The knob on the left allowed the selection of one or two broiling elements and the red lenses were for the lights that came on to signal which broiler selection had been made. The top of the oven is covered with the broil elements along with one perimeter coil to give top heat during baking. The broil elements are open coil, although the plug out bake element is a sealed Corox unit. The oven racks are amazingly strong; very heavy duty. I used that stove for many years, but the disappointing thing was the oven's shallow depth. If it had been deeper like a Frigidaire oven, it would have held 3 Bundt pans in a staggered pattern on one rack, but it only held two. The narrower, but deeper and taller 1954 Frigidaire master oven actually could bake 2 Bundt cakes on one rack and one in the companion oven, so out of the same 40" of floor space, it could bake more than the WH. The 1961 Frigidaire has larger ovens so the master oven can bake 4 Bundt cakes at once and the companion oven bakes 2.
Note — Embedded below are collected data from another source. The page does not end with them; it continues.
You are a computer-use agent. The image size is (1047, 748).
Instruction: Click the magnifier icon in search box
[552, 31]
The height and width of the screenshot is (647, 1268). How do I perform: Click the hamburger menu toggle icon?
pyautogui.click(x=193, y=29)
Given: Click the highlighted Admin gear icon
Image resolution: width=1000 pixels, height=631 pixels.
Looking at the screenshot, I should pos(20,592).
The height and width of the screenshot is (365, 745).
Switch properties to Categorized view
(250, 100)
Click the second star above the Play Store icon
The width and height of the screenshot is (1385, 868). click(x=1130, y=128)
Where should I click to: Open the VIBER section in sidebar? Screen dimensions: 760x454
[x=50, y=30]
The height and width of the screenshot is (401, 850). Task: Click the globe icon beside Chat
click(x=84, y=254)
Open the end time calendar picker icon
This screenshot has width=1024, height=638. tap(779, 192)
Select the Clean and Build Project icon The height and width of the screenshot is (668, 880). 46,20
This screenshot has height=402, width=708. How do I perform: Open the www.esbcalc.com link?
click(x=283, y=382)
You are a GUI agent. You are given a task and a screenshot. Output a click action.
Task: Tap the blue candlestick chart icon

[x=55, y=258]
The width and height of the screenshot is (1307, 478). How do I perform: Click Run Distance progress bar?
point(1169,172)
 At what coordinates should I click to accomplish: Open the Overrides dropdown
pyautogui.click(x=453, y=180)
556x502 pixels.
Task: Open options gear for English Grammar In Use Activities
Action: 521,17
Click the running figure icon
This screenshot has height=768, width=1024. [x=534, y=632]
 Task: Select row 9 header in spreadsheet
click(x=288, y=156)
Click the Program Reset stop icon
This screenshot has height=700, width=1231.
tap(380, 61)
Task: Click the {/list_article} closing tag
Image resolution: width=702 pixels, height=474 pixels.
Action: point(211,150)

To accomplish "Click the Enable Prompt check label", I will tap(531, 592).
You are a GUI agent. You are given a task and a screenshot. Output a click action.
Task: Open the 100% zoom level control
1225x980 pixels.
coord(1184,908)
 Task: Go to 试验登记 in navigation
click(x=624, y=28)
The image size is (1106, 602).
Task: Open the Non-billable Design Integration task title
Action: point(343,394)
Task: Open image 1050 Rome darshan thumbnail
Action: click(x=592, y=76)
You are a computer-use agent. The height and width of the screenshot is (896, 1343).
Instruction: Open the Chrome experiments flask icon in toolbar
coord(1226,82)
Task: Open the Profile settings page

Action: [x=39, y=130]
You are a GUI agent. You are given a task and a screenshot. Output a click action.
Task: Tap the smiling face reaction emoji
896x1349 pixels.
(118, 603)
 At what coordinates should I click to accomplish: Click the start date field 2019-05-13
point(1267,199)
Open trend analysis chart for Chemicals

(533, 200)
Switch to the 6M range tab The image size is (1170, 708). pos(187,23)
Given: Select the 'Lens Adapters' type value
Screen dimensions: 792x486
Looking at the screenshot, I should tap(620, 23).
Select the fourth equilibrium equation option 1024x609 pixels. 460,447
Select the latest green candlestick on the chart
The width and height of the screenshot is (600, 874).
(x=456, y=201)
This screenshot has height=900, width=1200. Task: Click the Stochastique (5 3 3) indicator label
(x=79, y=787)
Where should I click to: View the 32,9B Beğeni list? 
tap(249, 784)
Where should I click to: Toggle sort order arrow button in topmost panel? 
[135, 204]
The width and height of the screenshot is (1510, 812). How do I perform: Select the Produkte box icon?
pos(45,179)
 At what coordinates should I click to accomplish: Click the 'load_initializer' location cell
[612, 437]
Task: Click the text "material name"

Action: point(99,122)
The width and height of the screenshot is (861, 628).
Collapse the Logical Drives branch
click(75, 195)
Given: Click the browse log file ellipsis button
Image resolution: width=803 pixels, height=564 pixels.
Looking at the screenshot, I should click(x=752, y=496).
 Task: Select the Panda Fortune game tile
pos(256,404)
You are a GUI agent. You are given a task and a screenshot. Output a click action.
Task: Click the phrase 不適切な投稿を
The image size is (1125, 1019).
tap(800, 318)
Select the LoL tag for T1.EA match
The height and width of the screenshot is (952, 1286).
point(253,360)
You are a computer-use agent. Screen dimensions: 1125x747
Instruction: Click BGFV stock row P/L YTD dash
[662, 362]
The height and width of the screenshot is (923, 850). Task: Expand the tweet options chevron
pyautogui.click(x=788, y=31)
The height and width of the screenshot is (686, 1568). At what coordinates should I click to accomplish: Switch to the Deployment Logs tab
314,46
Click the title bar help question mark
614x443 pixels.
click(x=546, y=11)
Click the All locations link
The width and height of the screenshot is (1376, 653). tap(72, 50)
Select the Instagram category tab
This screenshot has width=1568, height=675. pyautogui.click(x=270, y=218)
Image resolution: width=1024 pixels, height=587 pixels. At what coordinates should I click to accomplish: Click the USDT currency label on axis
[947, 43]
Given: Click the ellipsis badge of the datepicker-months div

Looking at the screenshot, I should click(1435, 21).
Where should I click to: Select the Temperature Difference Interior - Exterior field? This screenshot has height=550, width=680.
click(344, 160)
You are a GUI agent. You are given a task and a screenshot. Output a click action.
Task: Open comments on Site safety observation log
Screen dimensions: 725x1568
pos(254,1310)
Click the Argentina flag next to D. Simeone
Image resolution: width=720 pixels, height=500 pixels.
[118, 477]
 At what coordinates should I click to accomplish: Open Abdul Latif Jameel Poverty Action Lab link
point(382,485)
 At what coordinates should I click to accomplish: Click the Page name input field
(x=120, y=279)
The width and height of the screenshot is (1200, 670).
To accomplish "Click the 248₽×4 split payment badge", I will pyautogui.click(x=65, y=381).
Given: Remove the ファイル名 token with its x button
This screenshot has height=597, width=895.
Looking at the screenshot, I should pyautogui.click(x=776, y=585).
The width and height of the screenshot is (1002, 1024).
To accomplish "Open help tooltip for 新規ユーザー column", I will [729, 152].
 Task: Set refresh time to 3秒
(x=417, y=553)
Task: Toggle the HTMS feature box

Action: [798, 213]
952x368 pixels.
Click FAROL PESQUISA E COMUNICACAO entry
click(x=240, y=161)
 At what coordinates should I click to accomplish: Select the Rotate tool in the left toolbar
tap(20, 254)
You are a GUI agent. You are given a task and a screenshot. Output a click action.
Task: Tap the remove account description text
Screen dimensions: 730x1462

If you look at a WH and Frigidaire stove from 1955 side by side, you can see how much taller the Frigidare oven doors are.
Mine is not this TOL model so it did not have the "electronic unit" but it does have the Super Corox Unit which was the WH version of the speed heat. Surprisingly the original control was still good, but we removed the 230 feed from it to lessen the chances of losing the control or the element. Doubling the voltage on a 1500 watt 115 volt element increased the wattage 4 times so it was pumping out close to 6,000 watts while running on 230. That places great stress on the control and the element.